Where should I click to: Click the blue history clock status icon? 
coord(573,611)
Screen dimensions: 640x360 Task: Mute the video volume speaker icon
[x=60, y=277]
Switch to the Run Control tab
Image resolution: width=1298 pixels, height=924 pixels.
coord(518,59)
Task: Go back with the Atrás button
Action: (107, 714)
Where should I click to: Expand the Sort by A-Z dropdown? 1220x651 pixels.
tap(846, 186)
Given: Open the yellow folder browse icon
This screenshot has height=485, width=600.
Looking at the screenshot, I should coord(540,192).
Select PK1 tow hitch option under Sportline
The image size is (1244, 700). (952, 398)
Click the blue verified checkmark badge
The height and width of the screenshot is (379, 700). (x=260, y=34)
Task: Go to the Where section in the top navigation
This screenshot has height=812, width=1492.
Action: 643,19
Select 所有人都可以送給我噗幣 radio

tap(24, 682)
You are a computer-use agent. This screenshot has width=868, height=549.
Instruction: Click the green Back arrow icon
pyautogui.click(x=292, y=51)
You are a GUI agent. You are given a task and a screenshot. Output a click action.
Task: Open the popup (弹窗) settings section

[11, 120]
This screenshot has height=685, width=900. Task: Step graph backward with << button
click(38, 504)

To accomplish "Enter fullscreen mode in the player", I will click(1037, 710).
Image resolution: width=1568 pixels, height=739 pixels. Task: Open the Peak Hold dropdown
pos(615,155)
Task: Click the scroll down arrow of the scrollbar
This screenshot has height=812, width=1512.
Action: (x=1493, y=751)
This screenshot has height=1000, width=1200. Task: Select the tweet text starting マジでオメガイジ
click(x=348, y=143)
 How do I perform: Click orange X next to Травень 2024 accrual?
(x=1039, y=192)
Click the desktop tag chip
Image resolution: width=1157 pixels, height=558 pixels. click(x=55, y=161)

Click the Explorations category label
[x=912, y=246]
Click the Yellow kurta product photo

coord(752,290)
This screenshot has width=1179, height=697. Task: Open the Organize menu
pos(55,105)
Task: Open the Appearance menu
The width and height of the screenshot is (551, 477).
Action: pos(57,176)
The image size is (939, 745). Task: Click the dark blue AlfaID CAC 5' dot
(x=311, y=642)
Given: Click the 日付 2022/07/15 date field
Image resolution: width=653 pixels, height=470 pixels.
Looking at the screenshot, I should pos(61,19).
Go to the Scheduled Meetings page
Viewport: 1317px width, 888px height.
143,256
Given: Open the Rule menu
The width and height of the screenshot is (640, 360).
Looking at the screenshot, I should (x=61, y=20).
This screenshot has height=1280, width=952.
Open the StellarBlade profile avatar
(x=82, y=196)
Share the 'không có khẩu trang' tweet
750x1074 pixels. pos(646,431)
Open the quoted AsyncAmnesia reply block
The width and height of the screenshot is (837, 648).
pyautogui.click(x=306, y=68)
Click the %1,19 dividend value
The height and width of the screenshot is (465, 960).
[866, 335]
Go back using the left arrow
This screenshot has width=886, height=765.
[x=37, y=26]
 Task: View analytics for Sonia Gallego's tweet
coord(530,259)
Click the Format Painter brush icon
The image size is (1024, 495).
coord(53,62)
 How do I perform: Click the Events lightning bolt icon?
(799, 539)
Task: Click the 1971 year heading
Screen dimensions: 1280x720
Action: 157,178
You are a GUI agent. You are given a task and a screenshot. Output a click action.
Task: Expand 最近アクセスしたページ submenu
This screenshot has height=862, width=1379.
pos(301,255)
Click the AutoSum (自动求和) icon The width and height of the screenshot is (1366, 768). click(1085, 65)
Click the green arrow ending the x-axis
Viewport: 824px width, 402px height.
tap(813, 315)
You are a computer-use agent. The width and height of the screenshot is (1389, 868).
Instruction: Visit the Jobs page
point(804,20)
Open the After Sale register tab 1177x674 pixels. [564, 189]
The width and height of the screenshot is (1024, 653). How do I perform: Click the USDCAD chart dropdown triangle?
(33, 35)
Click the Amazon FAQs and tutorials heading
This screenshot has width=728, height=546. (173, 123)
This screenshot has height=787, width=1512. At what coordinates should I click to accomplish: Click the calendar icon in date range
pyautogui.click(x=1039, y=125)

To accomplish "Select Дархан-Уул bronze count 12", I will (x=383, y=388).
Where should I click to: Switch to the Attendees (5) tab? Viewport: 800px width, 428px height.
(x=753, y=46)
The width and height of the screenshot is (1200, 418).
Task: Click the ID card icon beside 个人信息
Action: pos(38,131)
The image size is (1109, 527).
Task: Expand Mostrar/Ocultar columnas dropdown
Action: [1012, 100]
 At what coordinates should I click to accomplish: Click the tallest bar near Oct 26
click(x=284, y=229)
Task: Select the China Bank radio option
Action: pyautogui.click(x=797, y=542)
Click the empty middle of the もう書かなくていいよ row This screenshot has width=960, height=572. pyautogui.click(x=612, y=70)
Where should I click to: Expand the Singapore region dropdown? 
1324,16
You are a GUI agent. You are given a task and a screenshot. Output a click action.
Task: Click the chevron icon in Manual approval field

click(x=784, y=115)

_ _ _

**Assignment:**
The answer must consist of every line from the entries above that contains "will".

**Solution to the problem:**
To accomplish "Enter fullscreen mode in the player", I will click(1037, 710).
To accomplish "Select Дархан-Уул bronze count 12", I will (x=383, y=388).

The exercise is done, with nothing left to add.